Sometimes it is tricky to work out if something is your responsibility or someone else's. This can particularly be the case as your children grow up. There comes a point when it is up to them to take charge of some aspects of their lives and time for the parent to step back. They grow older, becoming adults and the parent needs to take another step back and let them get on with all aspects of their lives. As our parents age they are likely to get to a point where they need help from us, but how much help? Sometimes friends ask for support and assistance but again, how much, and would it be better if they worked through it independently?

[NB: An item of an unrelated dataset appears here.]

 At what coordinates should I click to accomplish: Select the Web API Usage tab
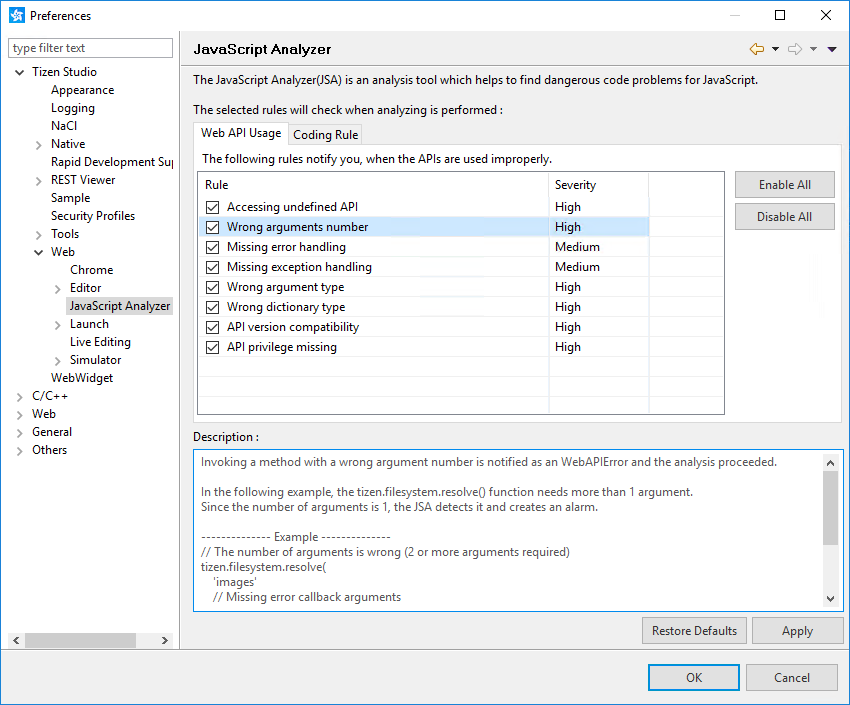[x=241, y=133]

I read the following quote, by self-help author, Melody Beattie, 'Letting go helps us to to live in a more peaceful state of mind and helps restore our balance. It allows others to be responsible for themselves and for us to take our hands off situations that do not belong to us. This frees us from unnecessary stress.'
It can be particularly difficult to let a person be responsible for themselves when that person is your son or daughter. If a person has a disability there can be a tendency to do things for them or make decisions when they can manage without you.
I sometimes have to ask myself if something is actually my responsibility as I am aware I have a tendency to do things for others that they could do for themselves.
There are times when I am asked to do something that the other person could do without my help. They could either manage on their own or ask someone else. My first reaction tends to be to agree even if I don't want to do it. Sometimes I put the needs of others before my own.
Yes, and I may be tempted to make a decision for another person when it really isn't mine to make.
When asked for help some questions I ask myself are-
Is this really my responsibility?
If the person does need help and it doesn't suit me to assist, could they ask someone else?
Could I provide support in another way or at a different time?
When I am tempted to jump in with assistance or advice I ask myself-
What's the worst thing that could happen if I don't step in?
Is it possible the other person will make a better decision than I would?
Is this a learning opportunity for the other person?
Do I know the answer or the best way to do this anyway?
I intend to keep Melody Beattie's words in mind in the future.